If we were to directly use this draped geometry mesh as a Carbon simulation reference mesh, then the Carbon solver would try to converge to this already deformed state, essentially redraping a draped mesh, which is unlikely to result in the best look: The skirt would be too long and possible too wide.

This redraping can be avoided by using the Tailored cloth model, which ensures that the original metrics of the 2D flat panels are used as the reference mesh.

Maintaining Panel Size

Although the original metrics of the 2D flat panels are used as the reference mesh, it should be remembered that any open edge in the final garment will also have the Fatness / Thickness added to its length for collision purposes.

Often, in practice, this is can be ignored. However, if you have a situation where exact collision matters, for example a lapel and a collar that meet exactly with open edges or two open edges you want to stitch together at exactly the correct size, then you need to reduce the panel size at the open edge by the Outer Fatness size, which is also half the thickness of the cloth.

Note

When you fuse panels in Tailor Mode, it is ONLY the edges that are left open in the final garment that have fatness. All the panel edges that are fused are not impacted by this. So, it is only the open edges in the final garment that should be trimmed. Edges that you stitch together with Carbon constraints (binding, welding, stitching etc.) are also open edges in this context.

Preservation Of Angles

Using a flat Reference guarantees that all reference angles are flat, therefore all creases in the Start Pose are non-permanent. While Flat Angles in the Face-Segment-Crease cloth model is optional, the Tailored cloth model enforces flat angles by default and the simulation result will now reflect a single draping process from flat panels. In the Tailored cloth model there are often some angles that should be preserved from the original 3D draped garment from the design tool, such as for pockets or seams in general. The Tailored cloth UI provides a Flat Angle control to allow this.
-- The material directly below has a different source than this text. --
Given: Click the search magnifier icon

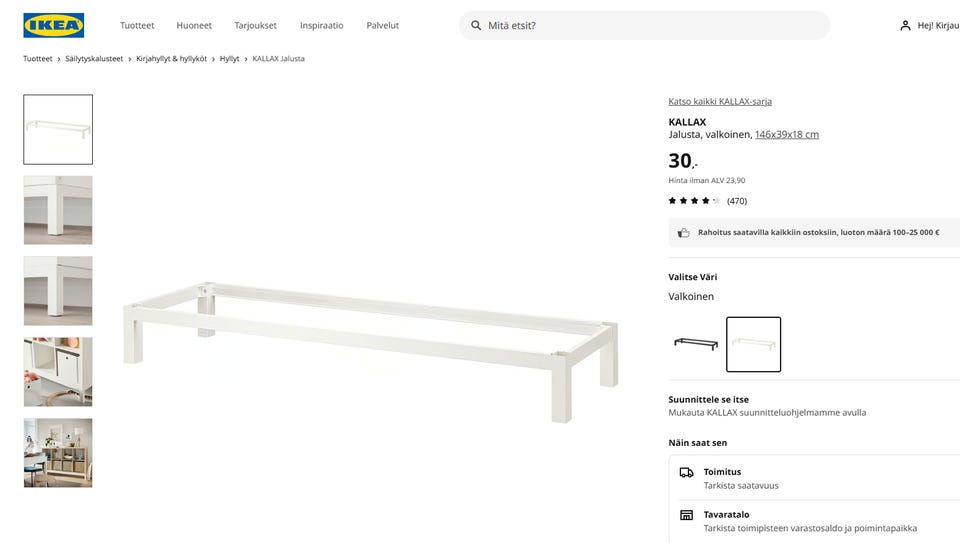Looking at the screenshot, I should [476, 25].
Creation of Realistic Garments Simulations

It is important to realize that a virtual garment needs similar design features to real garments, if it is to simulate like a real garment. We would encourage anyone trying to create realistic garment simulations to learn from existing patterns to model their garments, or get someone involved in the design process that understands garment design. The quality of the garment design has a huge impact on the quality of the resulting simulation.